**Exercise:**
Copy all the items below, putting "Where should I click to do" in place of "At what coordinates should I click to accomplish" and leaving everything else the same.
Begin
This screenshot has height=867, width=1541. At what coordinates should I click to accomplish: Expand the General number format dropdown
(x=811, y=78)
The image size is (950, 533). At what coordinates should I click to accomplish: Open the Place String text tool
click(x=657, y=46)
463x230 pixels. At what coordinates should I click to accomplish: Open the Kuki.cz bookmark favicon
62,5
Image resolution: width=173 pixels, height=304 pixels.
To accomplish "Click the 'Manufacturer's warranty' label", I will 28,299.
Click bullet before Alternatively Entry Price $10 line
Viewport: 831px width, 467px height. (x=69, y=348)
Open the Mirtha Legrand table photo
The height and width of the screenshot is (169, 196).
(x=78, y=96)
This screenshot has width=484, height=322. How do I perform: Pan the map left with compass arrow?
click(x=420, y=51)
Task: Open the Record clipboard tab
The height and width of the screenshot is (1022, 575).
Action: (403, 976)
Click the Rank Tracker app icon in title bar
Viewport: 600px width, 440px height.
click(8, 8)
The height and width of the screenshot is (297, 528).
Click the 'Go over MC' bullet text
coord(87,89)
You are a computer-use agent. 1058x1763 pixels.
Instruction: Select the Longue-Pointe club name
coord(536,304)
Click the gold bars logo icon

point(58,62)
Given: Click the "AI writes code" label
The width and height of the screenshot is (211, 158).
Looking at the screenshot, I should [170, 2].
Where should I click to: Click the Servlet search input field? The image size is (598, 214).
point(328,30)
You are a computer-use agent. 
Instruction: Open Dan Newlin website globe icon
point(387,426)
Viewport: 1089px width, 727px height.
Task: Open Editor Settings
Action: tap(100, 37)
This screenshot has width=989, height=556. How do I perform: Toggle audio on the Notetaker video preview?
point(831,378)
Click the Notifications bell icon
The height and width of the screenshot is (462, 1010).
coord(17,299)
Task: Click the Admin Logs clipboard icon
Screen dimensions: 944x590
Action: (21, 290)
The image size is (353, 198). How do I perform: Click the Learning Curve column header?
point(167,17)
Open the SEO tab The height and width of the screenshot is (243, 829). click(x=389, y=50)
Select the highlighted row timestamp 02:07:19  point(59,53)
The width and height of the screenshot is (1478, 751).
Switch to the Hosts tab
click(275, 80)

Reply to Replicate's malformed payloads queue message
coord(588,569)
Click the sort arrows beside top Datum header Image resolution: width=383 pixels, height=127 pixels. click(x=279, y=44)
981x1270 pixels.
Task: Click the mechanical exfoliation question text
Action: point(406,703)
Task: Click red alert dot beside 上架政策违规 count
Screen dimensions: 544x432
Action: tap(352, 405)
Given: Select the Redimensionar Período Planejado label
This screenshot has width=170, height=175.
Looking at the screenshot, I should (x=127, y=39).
End
**Answer to this exercise:**
This screenshot has height=867, width=1541. Where should I click to do: Expand the General number format dropdown
(x=811, y=78)
The image size is (950, 533). Where should I click to do: Open the Place String text tool
click(x=657, y=46)
463x230 pixels. Where should I click to do: Open the Kuki.cz bookmark favicon
62,5
Image resolution: width=173 pixels, height=304 pixels.
To accomplish "Click the 'Manufacturer's warranty' label", I will 28,299.
Click bullet before Alternatively Entry Price $10 line
Viewport: 831px width, 467px height. (x=69, y=348)
Open the Mirtha Legrand table photo
The height and width of the screenshot is (169, 196).
(x=78, y=96)
This screenshot has width=484, height=322. How do I perform: Pan the map left with compass arrow?
click(x=420, y=51)
Task: Open the Record clipboard tab
The height and width of the screenshot is (1022, 575).
Action: (403, 976)
Click the Rank Tracker app icon in title bar
Viewport: 600px width, 440px height.
click(8, 8)
The height and width of the screenshot is (297, 528).
Click the 'Go over MC' bullet text
coord(87,89)
You are a computer-use agent. 1058x1763 pixels.
Instruction: Select the Longue-Pointe club name
coord(536,304)
Click the gold bars logo icon

point(58,62)
Given: Click the "AI writes code" label
The width and height of the screenshot is (211, 158).
Looking at the screenshot, I should [170, 2].
Where should I click to: Click the Servlet search input field? The image size is (598, 214).
point(328,30)
You are a computer-use agent. 
Instruction: Open Dan Newlin website globe icon
point(387,426)
Viewport: 1089px width, 727px height.
Task: Open Editor Settings
Action: tap(100, 37)
This screenshot has width=989, height=556. How do I perform: Toggle audio on the Notetaker video preview?
point(831,378)
Click the Notifications bell icon
The height and width of the screenshot is (462, 1010).
coord(17,299)
Task: Click the Admin Logs clipboard icon
Screen dimensions: 944x590
Action: (21, 290)
The image size is (353, 198). How do I perform: Click the Learning Curve column header?
point(167,17)
Open the SEO tab The height and width of the screenshot is (243, 829). click(x=389, y=50)
Select the highlighted row timestamp 02:07:19  point(59,53)
The width and height of the screenshot is (1478, 751).
Switch to the Hosts tab
click(275, 80)

Reply to Replicate's malformed payloads queue message
coord(588,569)
Click the sort arrows beside top Datum header Image resolution: width=383 pixels, height=127 pixels. click(x=279, y=44)
981x1270 pixels.
Task: Click the mechanical exfoliation question text
Action: point(406,703)
Task: Click red alert dot beside 上架政策违规 count
Screen dimensions: 544x432
Action: tap(352, 405)
Given: Select the Redimensionar Período Planejado label
This screenshot has width=170, height=175.
Looking at the screenshot, I should (x=127, y=39).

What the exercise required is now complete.